For now, just know that updating EVERYTHING while installing something is the most recommended way to do things. As noted by @petsam , it can be done. But like all things in life, just because you can do something (for instance, a good old Las Vegas cocaine and hookers infused Saturday night) doesn't mean you should actually do it (although I would actually suggest the LV weekend)
From there, you can read up on the Arch Wiki on why you should always update when installing. Learn why after.
So for instance, if you use Ubuntu, being a snapshot release, you will also be installing software that was also associated with that snapshot. So if for instance, you installed your Ubuntu 20install on February 1, and you want to install Spotify on March 10th. The Ubuntu you installed is from last year, and the Spotify you're installing is also from last year. They are snapshots together. In Garuda/Arch, if you installed it on February 1st, and then wanted install Spotify on March 10th, since Garuda/Arch is rolling and basically updates constantly, if you installed Garuda everyday this month, every time will be slightly different, where you would install the exact same Ubuntu everday.
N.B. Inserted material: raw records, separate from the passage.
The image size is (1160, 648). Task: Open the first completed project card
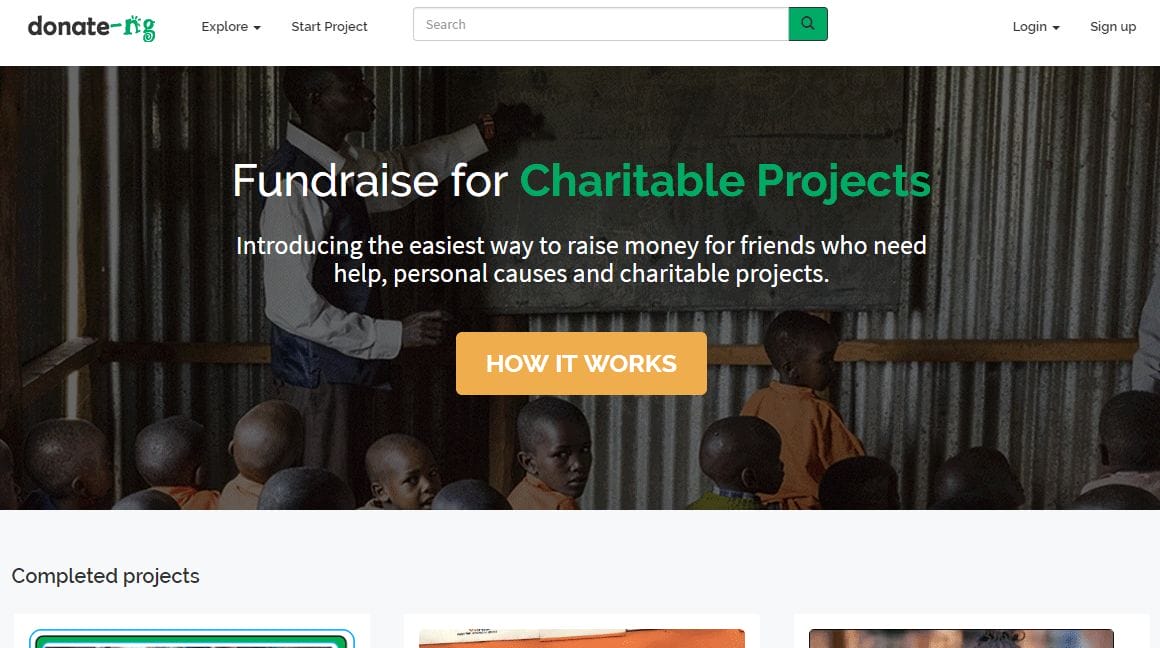(x=191, y=632)
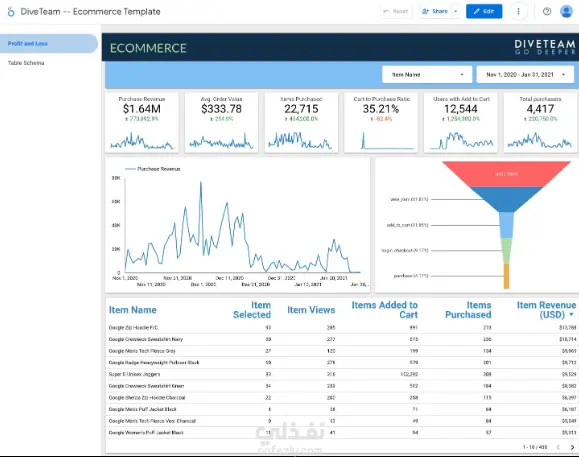Viewport: 579px width, 457px height.
Task: Click the Items Added to Cart header
Action: pos(384,310)

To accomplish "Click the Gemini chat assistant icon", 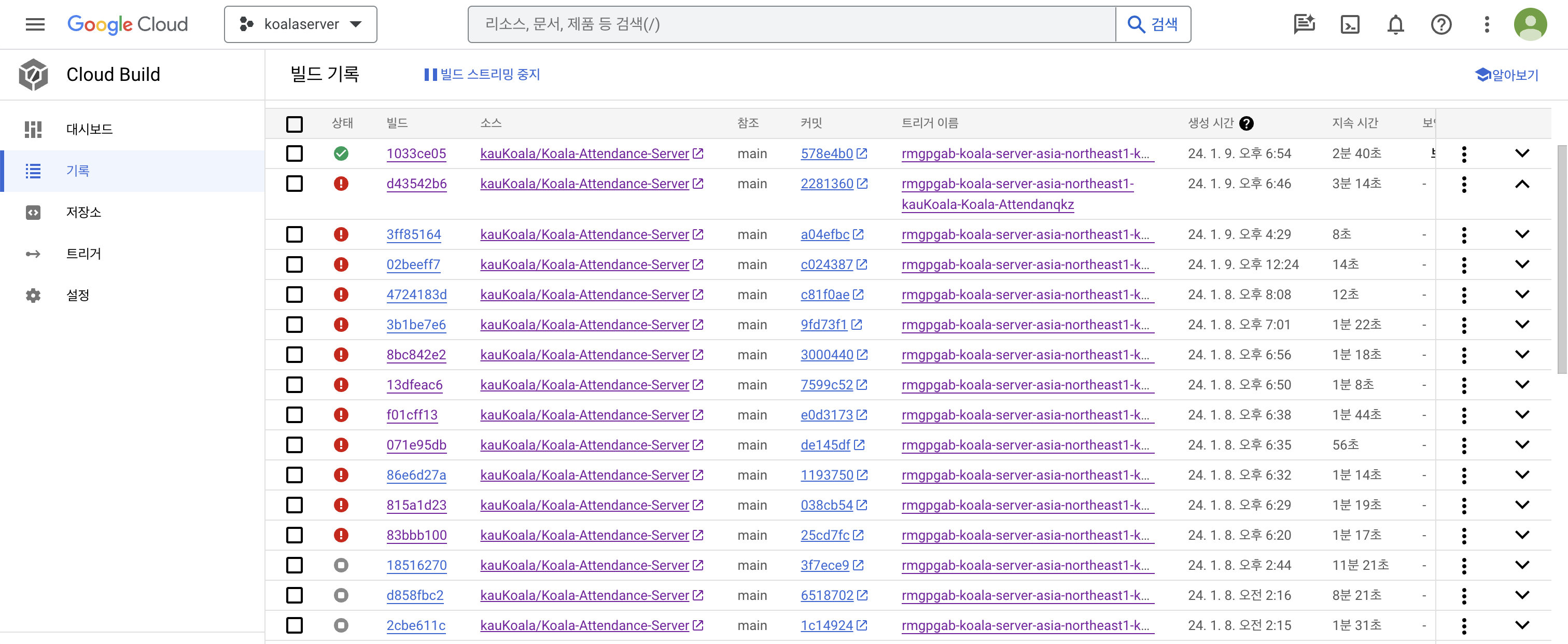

Arch doesn't exist in the past. Arch ALWAYS just is. Don't live in the past, live in the moment like the Eagle that is Garuda. And that's the story of why you want to update everything while installing something new.
Oooohh, I see, OK that makes sense. I didn't realize there was a "snapshot" concept going on throughout, I thought that only pertained to installation ISOs, like "install this snapshot means install Manjaro up-to-date as of xx.xx.xxxx date."
OK, this is all much more clear now. Thank you for that, @fbodymechanic. Very much.
Doing partial or no update while installing a package in Arch or Arch-based distros is a very bad idea. It works fine in point-release distros like Debian/Ubuntu or distros based on them, not in Rolling release distros like Arch, Opensuse Tumbleweed or Debian Sid.
So Manjaro holds stuff back and releases updates not necessarily based exactly on Arch.
So since we don't know exactly what goes into a snap for instance, if say a snap developer does in fact update (we may not even know) their package for Ubuntu, they will be doing so knowing the exact outcome for doing such an update. So even if they are running a snap made today, they know that the snapshot of Ubuntu 20 again won't change, so they can know exactly how their software will work if they do infact update something.
Yep, its all becoming very clear to me, thank you for the info.
Gotcha, thank you very much. Maybe my misconceptions were a carryover from windows days? Not sure, but this all makes a lot more sense now, and I greatly appreciate your patient explanations.